香车美人
文/陈传友
1994年,我家成了村里第一个开回“车”的人家。虽说那只是一辆手扶拖拉机,可当时在乡村激起的轰动,绝不亚于如今工薪族开回一辆崭新宝马!
记得那日,我约了伙伴们早早守候在村外岔路口。当哥哥驾着那喷吐黑烟、“突突”怒吼的铁家伙驶入眼帘,我们欢呼着冲了上去。他端坐其上,俨然将军立于敞篷战车检阅三军,威风凛凛。拖拉机经过我身边时,我呼喊着随车奔跑,其他伙伴也争先恐后地追了上来。我跑了一阵,瞅准时机攀了上去,其他孩子也纷纷效仿。挤不上车的只能干着急,跟在后面狂奔。
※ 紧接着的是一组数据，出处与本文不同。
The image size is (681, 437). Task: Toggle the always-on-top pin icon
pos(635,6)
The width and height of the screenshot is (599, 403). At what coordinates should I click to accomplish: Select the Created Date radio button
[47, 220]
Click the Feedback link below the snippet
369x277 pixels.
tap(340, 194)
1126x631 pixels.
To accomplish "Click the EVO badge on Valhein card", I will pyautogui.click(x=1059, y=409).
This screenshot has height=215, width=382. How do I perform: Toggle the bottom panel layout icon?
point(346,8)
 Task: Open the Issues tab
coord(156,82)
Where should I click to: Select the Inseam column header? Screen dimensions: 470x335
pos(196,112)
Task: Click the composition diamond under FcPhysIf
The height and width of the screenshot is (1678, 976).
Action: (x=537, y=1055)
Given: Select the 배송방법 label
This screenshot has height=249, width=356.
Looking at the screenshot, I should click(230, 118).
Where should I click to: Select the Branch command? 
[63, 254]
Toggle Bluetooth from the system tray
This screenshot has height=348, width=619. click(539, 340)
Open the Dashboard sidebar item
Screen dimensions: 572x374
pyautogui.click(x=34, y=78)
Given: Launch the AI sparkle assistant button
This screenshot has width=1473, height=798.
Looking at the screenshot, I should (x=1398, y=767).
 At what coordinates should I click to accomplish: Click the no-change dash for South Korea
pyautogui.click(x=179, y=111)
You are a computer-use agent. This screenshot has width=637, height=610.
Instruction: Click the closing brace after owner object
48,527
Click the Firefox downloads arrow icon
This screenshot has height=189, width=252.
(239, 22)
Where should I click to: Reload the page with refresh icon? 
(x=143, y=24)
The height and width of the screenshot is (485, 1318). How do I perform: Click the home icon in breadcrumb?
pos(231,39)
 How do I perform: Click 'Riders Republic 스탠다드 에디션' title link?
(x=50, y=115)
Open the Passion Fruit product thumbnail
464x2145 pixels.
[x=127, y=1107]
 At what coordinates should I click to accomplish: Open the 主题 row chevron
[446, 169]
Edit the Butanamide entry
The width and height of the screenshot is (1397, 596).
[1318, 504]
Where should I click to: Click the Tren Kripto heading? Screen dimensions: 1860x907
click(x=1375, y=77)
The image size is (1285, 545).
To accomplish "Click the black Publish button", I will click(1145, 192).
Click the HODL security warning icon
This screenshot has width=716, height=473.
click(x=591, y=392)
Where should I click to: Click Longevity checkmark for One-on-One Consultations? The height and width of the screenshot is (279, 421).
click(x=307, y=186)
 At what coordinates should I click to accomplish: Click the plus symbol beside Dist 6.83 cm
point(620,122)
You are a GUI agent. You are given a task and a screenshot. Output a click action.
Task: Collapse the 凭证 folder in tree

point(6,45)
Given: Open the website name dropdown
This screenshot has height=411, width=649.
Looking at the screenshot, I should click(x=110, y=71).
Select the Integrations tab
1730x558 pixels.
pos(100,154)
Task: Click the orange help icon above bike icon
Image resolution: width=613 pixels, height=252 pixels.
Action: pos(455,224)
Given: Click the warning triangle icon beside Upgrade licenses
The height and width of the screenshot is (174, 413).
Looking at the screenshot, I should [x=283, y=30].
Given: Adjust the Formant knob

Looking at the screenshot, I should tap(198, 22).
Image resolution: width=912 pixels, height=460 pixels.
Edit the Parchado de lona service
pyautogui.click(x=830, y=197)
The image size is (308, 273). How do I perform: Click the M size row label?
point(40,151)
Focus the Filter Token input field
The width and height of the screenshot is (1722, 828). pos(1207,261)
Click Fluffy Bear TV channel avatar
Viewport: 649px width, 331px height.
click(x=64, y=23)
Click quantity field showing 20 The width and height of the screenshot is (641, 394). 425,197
喧腾之声惊动了全村老少,纷纷聚拢在路边争睹这新鲜光景。事后,车上的伙伴们逢人便炫耀:“我可是坐过拖拉机的!”那份得意,几乎要涨破小小胸膛。
这铁牛驮来的不只是轰鸣,更是生活的转机。乡亲们种下的甘蔗,从前靠人肩挑背扛运往集市,一次仅一两捆;如今这“铁牛”一车便能载完,车上还能捎带两人,在乡间土路上跑得风快。有了这车,我家在村里的人缘也格外好起来——乡邻们出远门,搭个顺风车方便多了。更令人欣喜的是,给哥哥提亲说媒的踏破门槛。
那时我十四五岁,正是半大小子,心里对驾驶座也痒得慌,缠着哥哥要学开拖拉机。哥哥起初嫌我年纪小,终究拗不过我的软磨硬泡。驾驶这铁家伙看似简单,却需臂力支撑;初学时,剧烈的震动使我的手臂酸麻难耐,仿佛骨头缝里都钻进了电流。不多时我便掌握了要领,但哥哥始终不放心我独自上路,最多只许我在家门前的打谷场兜圈。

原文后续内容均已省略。